## Selected excerpt
Although not quite reaching 4000m, the Meije does not stand in the shadow of its taller neighbour the Barre des Ecrins.
History
Etymology
The word Meije comes from meidjo which in provençal means “midday” and labels the South.
Villagers from La Grave used to name the mountain South of their village the oeille de la meidjour, which could be translated as Midday Needle (= aiguille du midi).
The current French version of the name was established in 1832 and 1866.
Climbing
The Meije was one of the last of the notable summits of the Alps to be conquered. The first to reach its summit were by Frenchmen Emmanuel Boileau de Castelnau, Pierre Gaspard and his sons when most other first ascents were made by British visitors.
They climbed the Arête du Promontoire, the current normal route and descended by the same route, leaving part of their ropes behind. Only later would abseiling be invented!
J.-H. Gibson, U. Almer and F. Boss completed the first traverse of the summit ridge in 1891, going W to E. This is now the usual way of the mountain after climbing the normal route.
Geology
As is the case on the Pic Sans Nom, granit and gneiss coexist on the Meije. The limit between the two types of rock is the Glacier Carré with granit below and gneiss above.
RoutesSummary
Normal routes and ridge traverse
Grand Pic
- Promontoire ridge, up and down: the normal route, that of the first ascent. Climbers generally couple the ascent with the ridge traverse.
- Promontoire ridge and ridge traverse, a mythical and major route. It sees a lot of traffic in summer.
- W ridge, which joins the normal route at the Pas du Chat. For those who fear the crowds, this is a nice alternative to the normal route. It deserves to be better known.
Doigt de Dieu (pic central)
- NE face (normal route), a beautiful snow climb, with a nice rocky finish, in an extraordinary setting. It offers a nice introduction to the ridge traverse.

## Data
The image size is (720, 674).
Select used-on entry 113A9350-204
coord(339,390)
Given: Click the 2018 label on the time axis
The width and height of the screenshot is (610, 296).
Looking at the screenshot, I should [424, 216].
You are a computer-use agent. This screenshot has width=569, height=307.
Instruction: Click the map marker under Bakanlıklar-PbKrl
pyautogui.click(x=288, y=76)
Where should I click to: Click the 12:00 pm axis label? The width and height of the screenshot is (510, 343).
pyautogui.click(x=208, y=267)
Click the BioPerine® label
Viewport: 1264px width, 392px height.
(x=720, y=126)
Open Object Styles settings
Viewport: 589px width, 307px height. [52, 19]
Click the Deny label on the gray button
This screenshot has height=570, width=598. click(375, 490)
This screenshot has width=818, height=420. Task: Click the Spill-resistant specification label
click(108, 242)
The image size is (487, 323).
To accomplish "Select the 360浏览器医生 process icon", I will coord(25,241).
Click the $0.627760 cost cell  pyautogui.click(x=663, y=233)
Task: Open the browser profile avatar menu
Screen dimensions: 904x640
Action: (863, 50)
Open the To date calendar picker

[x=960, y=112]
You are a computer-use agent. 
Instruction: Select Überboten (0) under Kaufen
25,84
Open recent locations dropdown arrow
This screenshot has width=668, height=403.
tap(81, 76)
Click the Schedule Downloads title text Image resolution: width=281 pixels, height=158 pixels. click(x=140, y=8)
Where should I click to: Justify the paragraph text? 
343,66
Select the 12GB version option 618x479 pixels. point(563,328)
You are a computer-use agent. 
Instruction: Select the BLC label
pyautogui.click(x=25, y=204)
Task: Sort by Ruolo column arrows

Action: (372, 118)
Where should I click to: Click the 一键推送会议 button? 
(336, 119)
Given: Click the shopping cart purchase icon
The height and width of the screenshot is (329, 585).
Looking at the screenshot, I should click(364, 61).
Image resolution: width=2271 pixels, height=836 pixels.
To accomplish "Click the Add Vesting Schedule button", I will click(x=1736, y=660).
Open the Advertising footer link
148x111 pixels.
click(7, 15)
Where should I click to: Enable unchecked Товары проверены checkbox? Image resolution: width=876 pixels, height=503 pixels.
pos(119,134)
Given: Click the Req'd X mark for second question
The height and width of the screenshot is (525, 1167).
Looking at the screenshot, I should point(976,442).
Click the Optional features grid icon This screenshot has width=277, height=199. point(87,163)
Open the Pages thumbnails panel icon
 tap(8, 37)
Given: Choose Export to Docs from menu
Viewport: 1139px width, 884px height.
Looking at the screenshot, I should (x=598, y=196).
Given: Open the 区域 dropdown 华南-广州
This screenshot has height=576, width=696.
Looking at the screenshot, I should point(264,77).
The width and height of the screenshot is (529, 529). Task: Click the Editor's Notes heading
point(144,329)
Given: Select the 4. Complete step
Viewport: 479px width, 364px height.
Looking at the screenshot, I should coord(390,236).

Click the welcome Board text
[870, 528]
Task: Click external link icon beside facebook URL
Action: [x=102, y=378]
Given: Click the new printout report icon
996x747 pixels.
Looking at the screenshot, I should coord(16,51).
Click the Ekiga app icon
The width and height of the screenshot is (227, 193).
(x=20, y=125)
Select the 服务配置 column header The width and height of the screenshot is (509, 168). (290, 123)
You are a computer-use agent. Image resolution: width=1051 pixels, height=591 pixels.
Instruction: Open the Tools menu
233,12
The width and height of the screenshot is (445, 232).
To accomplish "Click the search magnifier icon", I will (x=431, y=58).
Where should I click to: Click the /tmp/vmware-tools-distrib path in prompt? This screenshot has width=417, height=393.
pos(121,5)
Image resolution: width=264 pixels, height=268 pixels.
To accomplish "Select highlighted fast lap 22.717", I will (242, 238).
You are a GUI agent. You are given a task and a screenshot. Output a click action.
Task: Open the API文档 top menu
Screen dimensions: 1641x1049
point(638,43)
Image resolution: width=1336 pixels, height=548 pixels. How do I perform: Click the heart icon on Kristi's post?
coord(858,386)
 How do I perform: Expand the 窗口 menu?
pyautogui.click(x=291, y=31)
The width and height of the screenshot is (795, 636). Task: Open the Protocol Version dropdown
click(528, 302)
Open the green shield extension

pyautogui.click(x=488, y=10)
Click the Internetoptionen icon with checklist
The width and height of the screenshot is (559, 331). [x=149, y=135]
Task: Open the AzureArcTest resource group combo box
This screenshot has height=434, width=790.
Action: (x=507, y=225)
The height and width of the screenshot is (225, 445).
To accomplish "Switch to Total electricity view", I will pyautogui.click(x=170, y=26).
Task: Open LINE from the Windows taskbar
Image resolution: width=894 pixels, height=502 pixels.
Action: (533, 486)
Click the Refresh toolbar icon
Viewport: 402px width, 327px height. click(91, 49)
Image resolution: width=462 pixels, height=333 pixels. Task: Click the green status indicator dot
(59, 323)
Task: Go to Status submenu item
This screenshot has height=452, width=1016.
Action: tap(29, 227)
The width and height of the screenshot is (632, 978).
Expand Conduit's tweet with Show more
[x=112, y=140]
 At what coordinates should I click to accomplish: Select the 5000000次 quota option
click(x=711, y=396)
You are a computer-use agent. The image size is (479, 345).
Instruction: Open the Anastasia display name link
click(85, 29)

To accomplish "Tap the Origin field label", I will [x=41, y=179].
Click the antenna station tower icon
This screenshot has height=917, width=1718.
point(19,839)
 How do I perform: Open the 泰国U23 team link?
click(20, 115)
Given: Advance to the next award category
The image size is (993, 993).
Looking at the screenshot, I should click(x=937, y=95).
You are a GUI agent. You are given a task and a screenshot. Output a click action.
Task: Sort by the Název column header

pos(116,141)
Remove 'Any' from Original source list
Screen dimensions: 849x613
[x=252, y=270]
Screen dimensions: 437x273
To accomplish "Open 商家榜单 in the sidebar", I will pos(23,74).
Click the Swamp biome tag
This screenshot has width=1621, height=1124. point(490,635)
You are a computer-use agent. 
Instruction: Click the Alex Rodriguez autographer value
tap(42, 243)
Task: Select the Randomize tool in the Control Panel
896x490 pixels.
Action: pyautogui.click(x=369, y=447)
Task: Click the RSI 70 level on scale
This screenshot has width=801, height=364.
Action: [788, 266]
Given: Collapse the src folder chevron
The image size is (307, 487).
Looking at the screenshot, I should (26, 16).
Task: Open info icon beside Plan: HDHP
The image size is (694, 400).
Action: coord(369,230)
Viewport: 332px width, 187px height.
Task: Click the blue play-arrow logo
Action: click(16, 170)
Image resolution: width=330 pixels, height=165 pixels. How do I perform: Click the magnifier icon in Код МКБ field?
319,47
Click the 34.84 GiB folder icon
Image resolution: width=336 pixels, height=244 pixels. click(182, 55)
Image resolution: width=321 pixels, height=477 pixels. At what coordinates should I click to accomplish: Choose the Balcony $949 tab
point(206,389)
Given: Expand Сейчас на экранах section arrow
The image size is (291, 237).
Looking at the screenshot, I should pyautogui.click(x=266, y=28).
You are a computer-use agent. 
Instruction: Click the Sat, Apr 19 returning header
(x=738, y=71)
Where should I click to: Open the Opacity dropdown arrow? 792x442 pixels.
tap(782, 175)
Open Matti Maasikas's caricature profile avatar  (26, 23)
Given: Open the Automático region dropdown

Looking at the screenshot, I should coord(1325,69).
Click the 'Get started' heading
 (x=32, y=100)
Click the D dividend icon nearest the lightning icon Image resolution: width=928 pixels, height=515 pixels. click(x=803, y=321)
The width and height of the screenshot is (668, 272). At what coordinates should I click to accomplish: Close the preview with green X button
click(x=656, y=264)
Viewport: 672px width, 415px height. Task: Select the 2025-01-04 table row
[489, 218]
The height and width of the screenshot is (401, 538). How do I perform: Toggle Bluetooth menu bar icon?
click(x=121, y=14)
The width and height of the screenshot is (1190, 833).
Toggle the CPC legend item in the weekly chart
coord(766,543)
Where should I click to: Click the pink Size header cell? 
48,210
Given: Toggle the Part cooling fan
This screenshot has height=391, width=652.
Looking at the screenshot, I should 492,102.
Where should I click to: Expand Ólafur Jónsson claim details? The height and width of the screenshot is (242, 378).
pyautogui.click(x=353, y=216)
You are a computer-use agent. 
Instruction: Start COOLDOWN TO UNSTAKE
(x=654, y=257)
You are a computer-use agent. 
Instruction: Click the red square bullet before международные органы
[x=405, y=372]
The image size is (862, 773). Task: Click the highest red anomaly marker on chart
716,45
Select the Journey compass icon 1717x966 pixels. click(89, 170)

## Task instructions
Continue the Meije text with the next part after its last sentence.

## Answer for the task
Pic Oriental
- NE ridge (normale) via the Glacier de l'homme or via the Glacier du Tabuchet, the route is a well known classic which offers breathtaking views on the glaciers as well as the very steep N face of Pic Gaspard.
- Pousse cailloux ridge, a wild route to the summit.
- SE ridge, the ridge linking the Pavé and the Meije.
S face
The S face of the Meije is a magnificent wall where numerous lines offer many alternatives to alpine rock enthusiasts.
Older routes
- Allain-Leininger (direct S face also known as Pierre Allain), a mythical and long climb.
- Chapoutot/Dibona combination, more sustained than the Allain-Leininger but also less airy.
- Voie des Marseillais, a splendid route with little protection in place.
- Intégrale du Doigt de Dieu, a major line with an airy, overhanging finish opened by Chaud!
Modern routes
- L'horreur du bide, a long and beautiful line, with a splendid finish.
- Nous partirons dans l'ivresse, which offers sustained climbing in French fith grade (well bolted)
- Les grimpeurs se cachent pour ouvrir
- Le dossier du Fauteuil, a sustained and serious climb.
- La chevauchée des vacheskirippes
- L'épinard hallucinogène
See also the topo of S face routes by Pierre Chapoutot [quick view].
N face
- The Z, a classic line in that grade. It is the most frequently climbed line on the N face.
- N face direct, a major line. It is also the 100th line in Rebuffat’s book.
- N face: Diagonal Pilar of Girod-Sandoz, one of the few rock routes in the N face.
- Grand Pic: Gravelotte couloir, an beautiful and obvious line. It was skied by Tardivel in 1997.
- Petit Doigt du Glacier Carré: western couloir, a somewhat forgotten couloir.
- The Corridors, a beautiful couloir which is sometimes skiable.
- N face of the summit ridge - Biju-Duval route, a very interesting ice route on the prestigious N face of the Meije.
See also the topo of the N face by Pierre Chapoutot [quick view].
Ski: Tours and traverses
- Tour de la Meije, a beautiful raid, a reference in the Ecrins Massif.
- Meije Orientale: traverse from La Grave, an original way to reach the Meije Orientale.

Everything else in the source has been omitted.